## Required work
1 – In the article about the college's new building, what is the building to be named, and in whose honor?
2 – Say whether each statement agrees with the article about the college's new building, and support each answer with the deciding words of the article, quoted exactly.
(a) The new building's fourth floor has a space overlooking the quad that is designed for larger events.
(b) Mary Ellen Duncan will retire in June.
(c) Katherine Allen is the director of admissions.

## Source document
____
The college is celebrating its new building through Friday with DragonFest, a series of contests, seminars and social events designed to familiarize students with the building.

The week started with a ceremony Monday morning that included speeches by county and state officials, cake and fireworks. At that event, college President Mary Ellen Duncan, who will retire in June, announced that the building will be named the Rouse Company Foundation Student Services Hall in honor of a $1.5 million donation the charitable organization made to the college.

"We are extremely pleased and excited at this marvelous gift," Duncan said, noting it is the largest cash gift the college has received.

Tomorrow, alumni and their friends and family can join the celebration from 6 p.m. to 8 p.m. at a free "grand opening social" on the new building's fourth floor, which has a space overlooking the quad designed for larger events.

The people who appeared to be celebrating the most this week were the employees of the student services areas, who worked for years in cramped spaces, closets turned into offices, and areas with too little room for visitors and materials.

"We are so happy over here," said Katherine Allen, director of financial aid services. "We can breathe. We can move. ... I think it has changed everyone's attitude."
____
## Stored data

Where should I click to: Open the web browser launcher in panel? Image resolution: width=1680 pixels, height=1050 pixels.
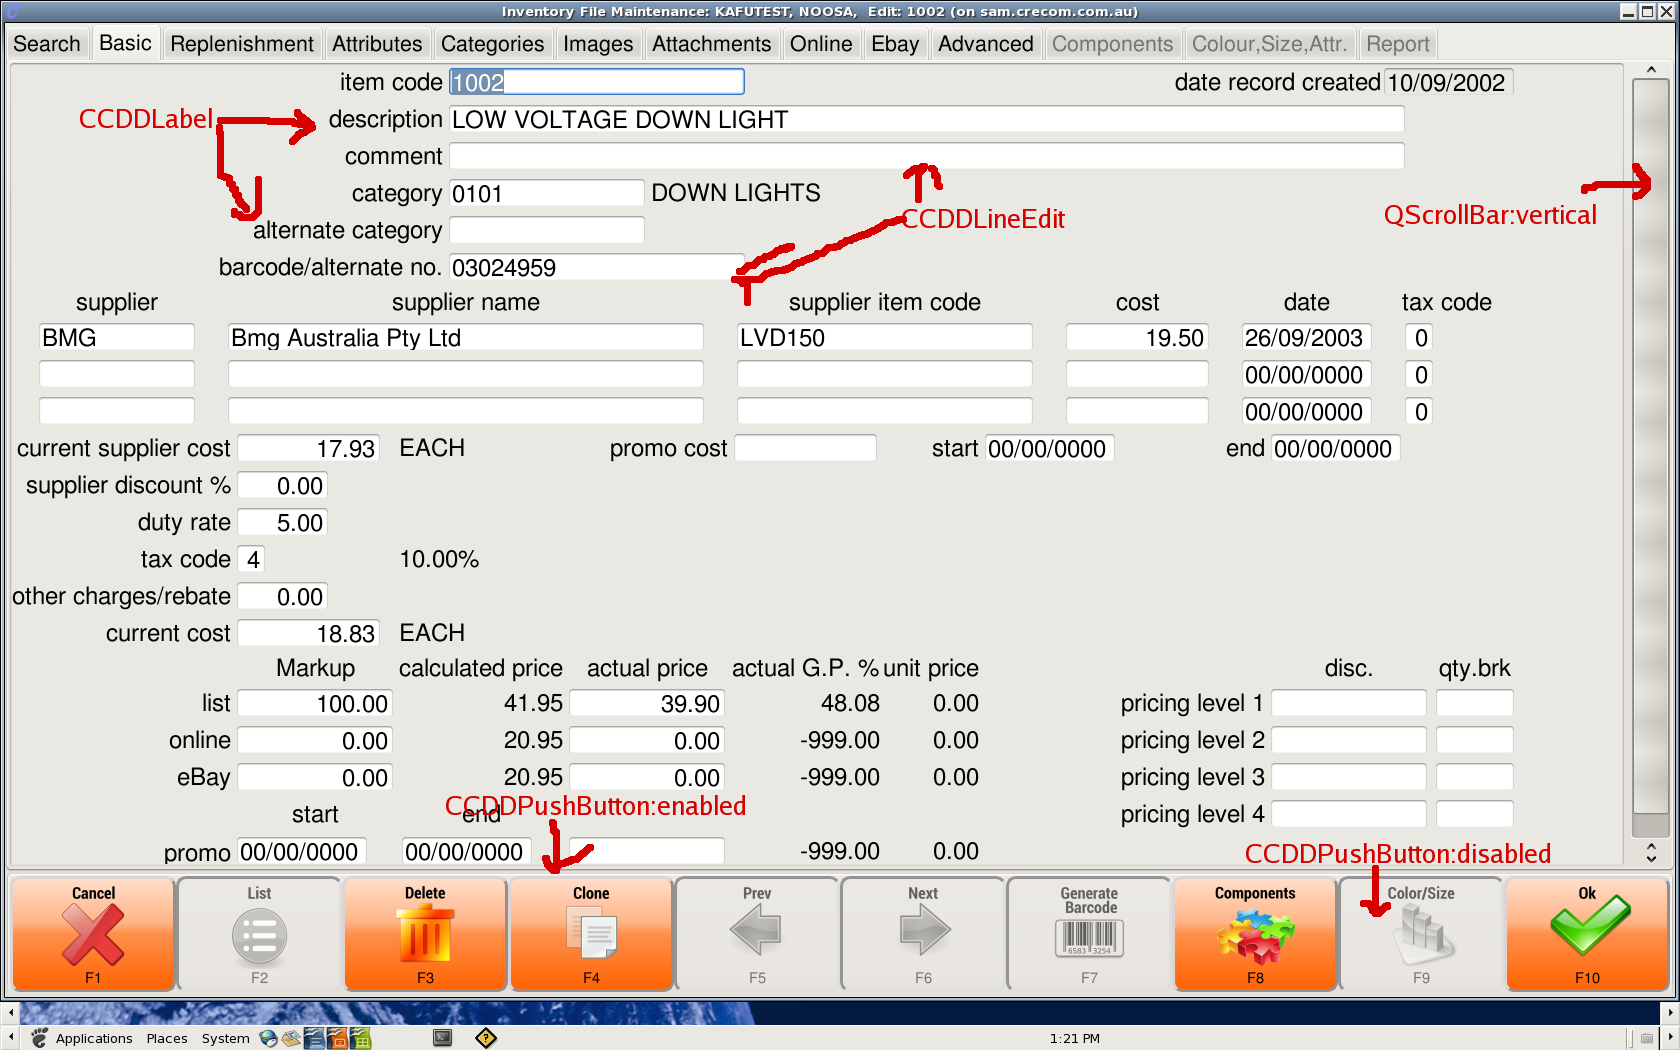pyautogui.click(x=268, y=1038)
____
## Results of the tasks
1 – It will be named the Rouse Company Foundation Student Services Hall, in honor of a $1.5 million donation from that charitable organization.

2 –
(a) Yes: "which has a space overlooking the quad designed for larger events."
(b) Yes: "college President Mary Ellen Duncan, who will retire in June"
(c) No: "said Katherine Allen, director of financial aid services."